Four literature reviews on resilience, mental wellbeing, and the effectiveness of interventions were completed, as well as context mapping, leading to two scientific publications and more manuscripts in preparation. A comprehensive research protocol and validated quantitative and qualitative instruments were developed, translated, and applied across six European countries and Australia. More than 3,000 survey responses and over 300 interviews were collected, exceeding targets and providing a rich dataset to inform the Toolbox design.

Based on these data, the S4R digital Toolbox is being created through a user-centred co-creation process. The technical infrastructure - server, database, and deployment environment - has been fully established. Tool 1’s core functions are completed, Tool 2’s structure and initial content are in place, and an early version of Tool 3 allows leaders to create action plans and receive feedback. Multilingual capability has been built, though current content is in English. Preparations for pilot testing began in September 2025 with participant recruitment. Deliverables were slightly delayed to October 2025 to allow further implementation. AI is used for video avatars and NLP search support, while main analytics rely on established statistical methods.

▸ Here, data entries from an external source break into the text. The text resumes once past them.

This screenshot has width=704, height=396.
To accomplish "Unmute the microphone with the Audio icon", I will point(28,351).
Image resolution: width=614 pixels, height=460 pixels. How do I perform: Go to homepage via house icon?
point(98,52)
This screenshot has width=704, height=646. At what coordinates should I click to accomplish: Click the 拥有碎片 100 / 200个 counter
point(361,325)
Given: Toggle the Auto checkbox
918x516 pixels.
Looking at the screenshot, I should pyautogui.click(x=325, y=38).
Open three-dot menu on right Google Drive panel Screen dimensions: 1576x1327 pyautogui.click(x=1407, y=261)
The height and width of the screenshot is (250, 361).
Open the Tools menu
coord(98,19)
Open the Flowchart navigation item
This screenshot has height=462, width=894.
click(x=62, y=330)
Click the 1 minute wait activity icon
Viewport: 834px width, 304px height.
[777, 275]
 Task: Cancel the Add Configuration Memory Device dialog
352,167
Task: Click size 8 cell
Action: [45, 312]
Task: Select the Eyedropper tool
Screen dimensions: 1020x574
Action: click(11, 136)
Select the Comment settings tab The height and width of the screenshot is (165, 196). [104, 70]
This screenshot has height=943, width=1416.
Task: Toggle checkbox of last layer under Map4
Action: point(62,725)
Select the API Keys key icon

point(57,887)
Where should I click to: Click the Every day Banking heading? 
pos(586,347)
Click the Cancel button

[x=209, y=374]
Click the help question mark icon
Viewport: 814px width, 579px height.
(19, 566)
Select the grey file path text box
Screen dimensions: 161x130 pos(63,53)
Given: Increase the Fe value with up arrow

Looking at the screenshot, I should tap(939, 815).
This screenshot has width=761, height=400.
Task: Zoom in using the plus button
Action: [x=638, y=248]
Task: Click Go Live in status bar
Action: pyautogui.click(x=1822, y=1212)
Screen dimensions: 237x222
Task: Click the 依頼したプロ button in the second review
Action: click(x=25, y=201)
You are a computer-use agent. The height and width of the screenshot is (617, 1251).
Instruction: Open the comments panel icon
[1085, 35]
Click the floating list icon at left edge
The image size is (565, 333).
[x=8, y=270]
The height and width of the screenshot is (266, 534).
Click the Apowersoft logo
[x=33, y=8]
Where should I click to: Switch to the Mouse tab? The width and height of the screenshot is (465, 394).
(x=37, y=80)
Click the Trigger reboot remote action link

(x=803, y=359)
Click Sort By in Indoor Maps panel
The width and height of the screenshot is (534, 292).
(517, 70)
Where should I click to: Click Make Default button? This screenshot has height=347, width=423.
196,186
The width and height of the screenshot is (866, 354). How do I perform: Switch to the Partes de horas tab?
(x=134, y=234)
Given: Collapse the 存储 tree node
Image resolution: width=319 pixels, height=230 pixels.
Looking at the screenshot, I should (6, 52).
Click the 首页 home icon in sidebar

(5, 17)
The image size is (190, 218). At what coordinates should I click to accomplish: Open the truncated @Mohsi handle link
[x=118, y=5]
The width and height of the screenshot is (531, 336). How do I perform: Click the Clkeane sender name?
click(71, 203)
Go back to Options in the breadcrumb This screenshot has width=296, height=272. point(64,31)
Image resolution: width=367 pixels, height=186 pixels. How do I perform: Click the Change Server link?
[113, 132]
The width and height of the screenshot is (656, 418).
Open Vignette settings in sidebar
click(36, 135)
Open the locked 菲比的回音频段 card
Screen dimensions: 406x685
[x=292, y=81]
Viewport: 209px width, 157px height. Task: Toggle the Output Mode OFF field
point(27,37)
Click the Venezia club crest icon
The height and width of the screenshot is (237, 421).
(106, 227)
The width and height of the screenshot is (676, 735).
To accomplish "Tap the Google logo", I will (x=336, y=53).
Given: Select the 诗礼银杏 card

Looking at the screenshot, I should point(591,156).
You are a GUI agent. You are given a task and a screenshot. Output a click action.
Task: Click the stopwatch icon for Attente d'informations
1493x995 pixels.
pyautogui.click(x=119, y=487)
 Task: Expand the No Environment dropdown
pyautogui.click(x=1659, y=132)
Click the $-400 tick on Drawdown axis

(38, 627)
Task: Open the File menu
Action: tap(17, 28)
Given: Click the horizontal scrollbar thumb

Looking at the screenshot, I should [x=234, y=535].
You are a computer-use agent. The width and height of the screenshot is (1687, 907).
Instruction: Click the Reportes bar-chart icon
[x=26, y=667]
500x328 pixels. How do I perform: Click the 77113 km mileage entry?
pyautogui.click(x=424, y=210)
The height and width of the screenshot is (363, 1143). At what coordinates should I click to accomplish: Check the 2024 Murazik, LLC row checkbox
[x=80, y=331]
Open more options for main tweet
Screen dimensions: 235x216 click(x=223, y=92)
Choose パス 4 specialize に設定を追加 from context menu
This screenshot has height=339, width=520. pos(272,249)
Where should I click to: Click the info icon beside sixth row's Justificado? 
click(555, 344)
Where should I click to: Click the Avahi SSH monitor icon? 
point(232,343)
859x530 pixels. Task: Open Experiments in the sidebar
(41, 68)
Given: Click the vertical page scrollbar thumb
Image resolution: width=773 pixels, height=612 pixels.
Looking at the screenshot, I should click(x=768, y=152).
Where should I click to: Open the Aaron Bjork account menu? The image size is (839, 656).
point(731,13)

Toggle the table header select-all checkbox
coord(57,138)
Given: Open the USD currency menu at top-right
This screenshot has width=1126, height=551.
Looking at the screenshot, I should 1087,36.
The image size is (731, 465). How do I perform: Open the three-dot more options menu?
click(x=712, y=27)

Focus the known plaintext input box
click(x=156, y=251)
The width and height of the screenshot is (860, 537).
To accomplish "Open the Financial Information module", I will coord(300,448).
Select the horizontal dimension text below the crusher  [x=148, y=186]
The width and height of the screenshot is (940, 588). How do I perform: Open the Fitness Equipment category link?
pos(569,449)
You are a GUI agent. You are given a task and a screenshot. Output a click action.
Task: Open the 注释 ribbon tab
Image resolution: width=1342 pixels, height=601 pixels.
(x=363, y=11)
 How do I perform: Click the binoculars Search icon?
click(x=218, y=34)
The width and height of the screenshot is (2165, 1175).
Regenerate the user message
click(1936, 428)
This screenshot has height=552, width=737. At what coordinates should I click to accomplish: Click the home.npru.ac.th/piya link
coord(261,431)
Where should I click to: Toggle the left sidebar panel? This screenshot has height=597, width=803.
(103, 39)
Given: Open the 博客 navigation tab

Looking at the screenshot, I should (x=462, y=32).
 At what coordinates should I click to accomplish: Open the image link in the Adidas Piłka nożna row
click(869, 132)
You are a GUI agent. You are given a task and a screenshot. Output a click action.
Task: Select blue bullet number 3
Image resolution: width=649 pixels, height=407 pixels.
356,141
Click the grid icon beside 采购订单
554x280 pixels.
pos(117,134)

The project has been managed effectively through structured coordination mechanisms, including regular consortium and management meetings, ethics and data protection oversight, and engagement of an international Expert Advisory Board. Ethics approvals were obtained in all participating countries, and two comprehensive Ethics Plans and a Data Management Plan were delivered. Dissemination and communication have been highly active, with the launch of the project website, two newsletters, an animated explainer video, three podcast episodes, conference presentations, and joint webinars with sister projects. The project maintains an active social media presence across multiple platforms and has established strong links with key stakeholder networks. Ethical compliance has been ensured throughout, supported by the Ethics Advisor and dedicated reporting. Apart from a few minor scheduling adjustments, all deliverables and milestones have been achieved as planned. S4R’s first reporting period has established the empirical evidence base, technical infrastructure, and collaborative framework necessary for the next phase of toolbox completion, large-scale testing, and translation of results into policy and practice recommendations.
The 2025 S4R studies collectively advanced the scientific understanding of resilience and mental wellbeing in long-term care through integrated, cross-country evidence. Vartiainen et al. (2025) reviewed 15 studies, finding that most interventions targeted individuals (e.g. mindfulness, coping training) rather than organizational change, with limited quality and almost no economic evidence—underscoring the need for system-level, cost-effective approaches. Ellis et al. (2025) synthesized 89 studies and developed a multi-level model linking micro (individual), meso (organizational), and macro (policy) factors—revealing a mismatch between broad structural drivers of wellbeing and narrowly focused individual interventions. Felder et al. (submitted, 2025) compared long-term care resilience across Europe and Australia, identifying shared workforce shortages and converging strategies such as technological innovation, aging-in-place policies, and task-shifting, providing a comparative framework for policy reform. The S4R quantitative analysis delivered the first large-scale, multi-actor dataset on resilience and wellbeing in elderly care, enabling cross-national benchmarking and multilevel modeling. The S4R qualitative analysis complemented this with rich, contextual insights from seven European countries and Australia, showing how leadership, teamwork, and communication sustain resilience under resource strain. Together, these studies shift the field toward systemic, comparative, and actionable knowledge for building resilient long-term care systems.